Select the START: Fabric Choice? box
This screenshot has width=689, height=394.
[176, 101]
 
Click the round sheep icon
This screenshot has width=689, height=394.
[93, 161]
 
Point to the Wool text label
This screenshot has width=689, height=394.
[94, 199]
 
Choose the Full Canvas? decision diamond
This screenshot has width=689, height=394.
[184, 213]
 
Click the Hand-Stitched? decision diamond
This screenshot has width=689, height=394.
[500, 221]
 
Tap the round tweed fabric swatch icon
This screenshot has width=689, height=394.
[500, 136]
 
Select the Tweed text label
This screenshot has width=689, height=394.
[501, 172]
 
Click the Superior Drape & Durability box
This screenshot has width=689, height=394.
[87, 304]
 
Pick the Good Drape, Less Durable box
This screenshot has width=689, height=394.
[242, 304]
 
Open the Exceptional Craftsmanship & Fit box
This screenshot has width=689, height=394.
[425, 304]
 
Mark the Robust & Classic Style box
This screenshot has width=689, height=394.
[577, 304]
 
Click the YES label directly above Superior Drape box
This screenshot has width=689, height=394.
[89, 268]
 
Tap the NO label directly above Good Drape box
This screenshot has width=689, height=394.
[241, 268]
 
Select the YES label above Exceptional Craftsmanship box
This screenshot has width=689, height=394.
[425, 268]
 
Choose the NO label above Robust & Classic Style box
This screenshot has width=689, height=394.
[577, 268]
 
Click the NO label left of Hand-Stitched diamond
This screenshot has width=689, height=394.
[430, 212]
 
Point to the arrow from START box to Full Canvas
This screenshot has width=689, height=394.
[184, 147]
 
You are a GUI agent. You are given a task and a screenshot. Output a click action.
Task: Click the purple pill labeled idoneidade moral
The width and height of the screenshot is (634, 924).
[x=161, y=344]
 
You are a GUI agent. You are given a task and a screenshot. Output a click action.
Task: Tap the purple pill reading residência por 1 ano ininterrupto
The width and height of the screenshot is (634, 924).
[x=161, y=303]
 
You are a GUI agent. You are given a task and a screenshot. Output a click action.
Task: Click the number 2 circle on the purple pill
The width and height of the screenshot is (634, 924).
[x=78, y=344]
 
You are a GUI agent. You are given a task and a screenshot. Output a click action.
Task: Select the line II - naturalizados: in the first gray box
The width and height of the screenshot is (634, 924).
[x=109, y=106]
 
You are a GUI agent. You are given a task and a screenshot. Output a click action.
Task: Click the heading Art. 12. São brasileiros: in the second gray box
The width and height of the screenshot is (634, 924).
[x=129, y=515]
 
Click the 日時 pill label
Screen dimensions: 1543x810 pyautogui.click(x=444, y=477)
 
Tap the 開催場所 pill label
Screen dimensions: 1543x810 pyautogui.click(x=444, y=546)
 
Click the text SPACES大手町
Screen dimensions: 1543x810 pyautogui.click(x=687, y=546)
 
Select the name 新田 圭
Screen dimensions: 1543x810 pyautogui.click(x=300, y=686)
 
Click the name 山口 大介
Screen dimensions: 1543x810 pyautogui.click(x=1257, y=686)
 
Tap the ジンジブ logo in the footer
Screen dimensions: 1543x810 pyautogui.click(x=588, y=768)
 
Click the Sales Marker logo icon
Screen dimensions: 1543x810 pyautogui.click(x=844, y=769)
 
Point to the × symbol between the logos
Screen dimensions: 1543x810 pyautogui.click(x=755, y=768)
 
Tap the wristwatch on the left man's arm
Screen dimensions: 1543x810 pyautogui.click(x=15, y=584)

- - - - - - -

§ DIRECTIONS
Repeat every one of the records above word for word.

§ ANSWER TO THE EXERCISE
Select the START: Fabric Choice? box
This screenshot has width=689, height=394.
[176, 101]
 
Click the round sheep icon
This screenshot has width=689, height=394.
[93, 161]
 
Point to the Wool text label
This screenshot has width=689, height=394.
[94, 199]
 
Choose the Full Canvas? decision diamond
This screenshot has width=689, height=394.
[184, 213]
 
Click the Hand-Stitched? decision diamond
This screenshot has width=689, height=394.
[500, 221]
 
Tap the round tweed fabric swatch icon
This screenshot has width=689, height=394.
[500, 136]
 
Select the Tweed text label
This screenshot has width=689, height=394.
[501, 172]
 
Click the Superior Drape & Durability box
This screenshot has width=689, height=394.
[87, 304]
 
Pick the Good Drape, Less Durable box
This screenshot has width=689, height=394.
[242, 304]
 
Open the Exceptional Craftsmanship & Fit box
This screenshot has width=689, height=394.
[425, 304]
 
Mark the Robust & Classic Style box
This screenshot has width=689, height=394.
[577, 304]
 
Click the YES label directly above Superior Drape box
This screenshot has width=689, height=394.
[89, 268]
 
Tap the NO label directly above Good Drape box
This screenshot has width=689, height=394.
[241, 268]
 
Select the YES label above Exceptional Craftsmanship box
This screenshot has width=689, height=394.
[425, 268]
 
Choose the NO label above Robust & Classic Style box
This screenshot has width=689, height=394.
[577, 268]
 
Click the NO label left of Hand-Stitched diamond
This screenshot has width=689, height=394.
[430, 212]
 
Point to the arrow from START box to Full Canvas
This screenshot has width=689, height=394.
[184, 147]
 
You are a GUI agent. You are given a task and a screenshot. Output a click action.
Task: Click the purple pill labeled idoneidade moral
The width and height of the screenshot is (634, 924).
[x=161, y=344]
 
You are a GUI agent. You are given a task and a screenshot. Output a click action.
Task: Tap the purple pill reading residência por 1 ano ininterrupto
The width and height of the screenshot is (634, 924).
[x=161, y=303]
 
You are a GUI agent. You are given a task and a screenshot. Output a click action.
Task: Click the number 2 circle on the purple pill
The width and height of the screenshot is (634, 924).
[x=78, y=344]
 
You are a GUI agent. You are given a task and a screenshot. Output a click action.
Task: Select the line II - naturalizados: in the first gray box
The width and height of the screenshot is (634, 924).
[x=109, y=106]
 
You are a GUI agent. You are given a task and a screenshot. Output a click action.
Task: Click the heading Art. 12. São brasileiros: in the second gray box
The width and height of the screenshot is (634, 924).
[x=129, y=515]
 
Click the 日時 pill label
Screen dimensions: 1543x810 pyautogui.click(x=444, y=477)
 
Tap the 開催場所 pill label
Screen dimensions: 1543x810 pyautogui.click(x=444, y=546)
 
Click the text SPACES大手町
Screen dimensions: 1543x810 pyautogui.click(x=687, y=546)
 
Select the name 新田 圭
Screen dimensions: 1543x810 pyautogui.click(x=300, y=686)
 
Click the name 山口 大介
Screen dimensions: 1543x810 pyautogui.click(x=1257, y=686)
 
Tap the ジンジブ logo in the footer
Screen dimensions: 1543x810 pyautogui.click(x=588, y=768)
 
Click the Sales Marker logo icon
Screen dimensions: 1543x810 pyautogui.click(x=844, y=769)
 
Point to the × symbol between the logos
Screen dimensions: 1543x810 pyautogui.click(x=755, y=768)
 
Tap the wristwatch on the left man's arm
Screen dimensions: 1543x810 pyautogui.click(x=15, y=584)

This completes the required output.